Description of the task — In the entries below, find the line containing "Sewing Reviews (222, 8)" and the line containing "natural alternatives (350, 1132)". Copy those two lines and everything between them exactly, and only that.

Records for the exercise —
»»

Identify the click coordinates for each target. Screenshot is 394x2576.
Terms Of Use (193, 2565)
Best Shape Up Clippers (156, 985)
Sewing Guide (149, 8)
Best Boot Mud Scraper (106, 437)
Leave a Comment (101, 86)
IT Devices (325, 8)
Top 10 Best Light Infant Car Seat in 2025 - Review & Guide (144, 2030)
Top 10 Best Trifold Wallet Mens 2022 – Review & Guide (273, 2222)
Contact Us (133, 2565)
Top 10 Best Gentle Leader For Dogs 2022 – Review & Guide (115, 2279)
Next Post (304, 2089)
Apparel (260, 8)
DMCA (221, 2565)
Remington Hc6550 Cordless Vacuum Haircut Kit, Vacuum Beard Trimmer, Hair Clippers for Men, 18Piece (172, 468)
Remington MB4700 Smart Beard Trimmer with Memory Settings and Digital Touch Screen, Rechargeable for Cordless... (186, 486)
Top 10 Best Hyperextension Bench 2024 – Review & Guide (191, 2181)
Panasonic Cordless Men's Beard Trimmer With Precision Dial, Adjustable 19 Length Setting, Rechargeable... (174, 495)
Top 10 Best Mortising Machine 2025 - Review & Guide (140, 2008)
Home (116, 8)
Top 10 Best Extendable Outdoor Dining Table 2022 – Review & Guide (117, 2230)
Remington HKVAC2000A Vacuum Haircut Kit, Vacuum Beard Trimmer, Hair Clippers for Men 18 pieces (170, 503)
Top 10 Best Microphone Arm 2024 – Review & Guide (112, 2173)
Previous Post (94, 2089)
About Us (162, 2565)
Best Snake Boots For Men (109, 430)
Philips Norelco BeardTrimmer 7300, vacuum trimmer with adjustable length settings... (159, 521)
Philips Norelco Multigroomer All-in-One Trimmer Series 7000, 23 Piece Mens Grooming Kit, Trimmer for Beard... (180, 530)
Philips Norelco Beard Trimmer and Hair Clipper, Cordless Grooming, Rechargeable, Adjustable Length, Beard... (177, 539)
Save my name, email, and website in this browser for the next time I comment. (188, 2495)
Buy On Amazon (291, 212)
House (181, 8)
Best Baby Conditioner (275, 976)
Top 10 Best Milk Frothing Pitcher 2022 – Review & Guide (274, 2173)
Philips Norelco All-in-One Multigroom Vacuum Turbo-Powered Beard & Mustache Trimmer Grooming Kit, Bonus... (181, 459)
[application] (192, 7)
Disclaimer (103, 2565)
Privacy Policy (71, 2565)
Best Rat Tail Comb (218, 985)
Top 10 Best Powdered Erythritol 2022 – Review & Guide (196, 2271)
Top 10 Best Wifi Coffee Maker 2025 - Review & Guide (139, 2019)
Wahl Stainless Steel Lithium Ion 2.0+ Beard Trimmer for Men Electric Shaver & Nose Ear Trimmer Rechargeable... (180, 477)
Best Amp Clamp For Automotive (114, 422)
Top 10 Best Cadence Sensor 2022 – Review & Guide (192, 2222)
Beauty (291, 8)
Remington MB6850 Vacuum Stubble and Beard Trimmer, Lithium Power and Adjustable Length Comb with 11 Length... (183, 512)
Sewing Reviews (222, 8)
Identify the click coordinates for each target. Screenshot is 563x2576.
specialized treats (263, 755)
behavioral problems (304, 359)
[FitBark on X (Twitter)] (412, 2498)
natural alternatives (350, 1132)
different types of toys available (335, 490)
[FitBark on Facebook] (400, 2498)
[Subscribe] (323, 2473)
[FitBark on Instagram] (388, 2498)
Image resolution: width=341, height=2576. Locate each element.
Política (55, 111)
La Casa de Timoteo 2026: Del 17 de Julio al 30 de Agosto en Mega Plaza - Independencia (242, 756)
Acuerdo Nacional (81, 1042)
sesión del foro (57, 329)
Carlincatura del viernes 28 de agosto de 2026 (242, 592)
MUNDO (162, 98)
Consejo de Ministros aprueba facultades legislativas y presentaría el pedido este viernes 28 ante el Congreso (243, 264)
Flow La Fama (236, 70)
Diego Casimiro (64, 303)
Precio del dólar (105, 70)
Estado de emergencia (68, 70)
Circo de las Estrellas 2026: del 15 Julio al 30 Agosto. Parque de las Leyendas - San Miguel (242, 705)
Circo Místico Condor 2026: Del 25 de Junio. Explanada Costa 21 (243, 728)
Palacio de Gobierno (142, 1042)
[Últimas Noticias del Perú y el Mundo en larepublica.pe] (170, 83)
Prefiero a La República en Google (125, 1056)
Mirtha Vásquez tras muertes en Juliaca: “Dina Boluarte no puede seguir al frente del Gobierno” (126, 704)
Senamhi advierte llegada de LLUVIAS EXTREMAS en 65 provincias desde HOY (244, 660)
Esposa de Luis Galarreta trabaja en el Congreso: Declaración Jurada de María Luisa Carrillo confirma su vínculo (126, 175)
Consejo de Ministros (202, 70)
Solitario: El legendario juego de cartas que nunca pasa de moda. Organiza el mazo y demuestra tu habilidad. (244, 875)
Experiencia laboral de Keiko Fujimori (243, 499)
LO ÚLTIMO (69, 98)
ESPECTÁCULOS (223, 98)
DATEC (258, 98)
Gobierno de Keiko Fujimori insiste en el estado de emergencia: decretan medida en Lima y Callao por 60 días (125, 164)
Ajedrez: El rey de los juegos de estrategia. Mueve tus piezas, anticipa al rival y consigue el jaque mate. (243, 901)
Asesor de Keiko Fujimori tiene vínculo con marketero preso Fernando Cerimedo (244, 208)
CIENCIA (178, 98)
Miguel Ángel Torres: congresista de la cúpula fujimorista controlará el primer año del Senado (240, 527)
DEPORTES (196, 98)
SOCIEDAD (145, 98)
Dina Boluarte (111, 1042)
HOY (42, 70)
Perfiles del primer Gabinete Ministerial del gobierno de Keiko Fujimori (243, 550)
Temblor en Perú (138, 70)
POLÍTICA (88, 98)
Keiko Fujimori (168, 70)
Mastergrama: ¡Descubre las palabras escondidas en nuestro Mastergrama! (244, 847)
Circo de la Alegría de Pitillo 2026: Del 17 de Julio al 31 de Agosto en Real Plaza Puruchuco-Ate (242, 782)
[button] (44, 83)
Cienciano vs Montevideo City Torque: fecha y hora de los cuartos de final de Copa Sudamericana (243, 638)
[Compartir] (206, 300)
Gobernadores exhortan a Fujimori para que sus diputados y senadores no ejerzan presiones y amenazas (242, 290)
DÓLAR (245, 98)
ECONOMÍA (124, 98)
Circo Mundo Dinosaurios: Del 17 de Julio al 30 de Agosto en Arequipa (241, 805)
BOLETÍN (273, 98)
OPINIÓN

««

Your solution —
Sewing Reviews (222, 8)
Identify the click coordinates for each target. Screenshot is 563x2576.
specialized treats (263, 755)
behavioral problems (304, 359)
[FitBark on X (Twitter)] (412, 2498)
natural alternatives (350, 1132)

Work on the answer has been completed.